What you have to do —
Each record must reappear in the answer exactly as it is written.

··· Task input

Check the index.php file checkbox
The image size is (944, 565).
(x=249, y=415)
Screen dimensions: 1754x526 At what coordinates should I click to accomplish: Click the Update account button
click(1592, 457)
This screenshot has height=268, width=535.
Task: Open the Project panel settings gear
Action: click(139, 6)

······

Expected answer —
Check the index.php file checkbox
The image size is (944, 565).
(x=249, y=415)
Screen dimensions: 1754x526 At what coordinates should I click to accomplish: Click the Update account button
click(1592, 457)
This screenshot has height=268, width=535.
Task: Open the Project panel settings gear
Action: click(139, 6)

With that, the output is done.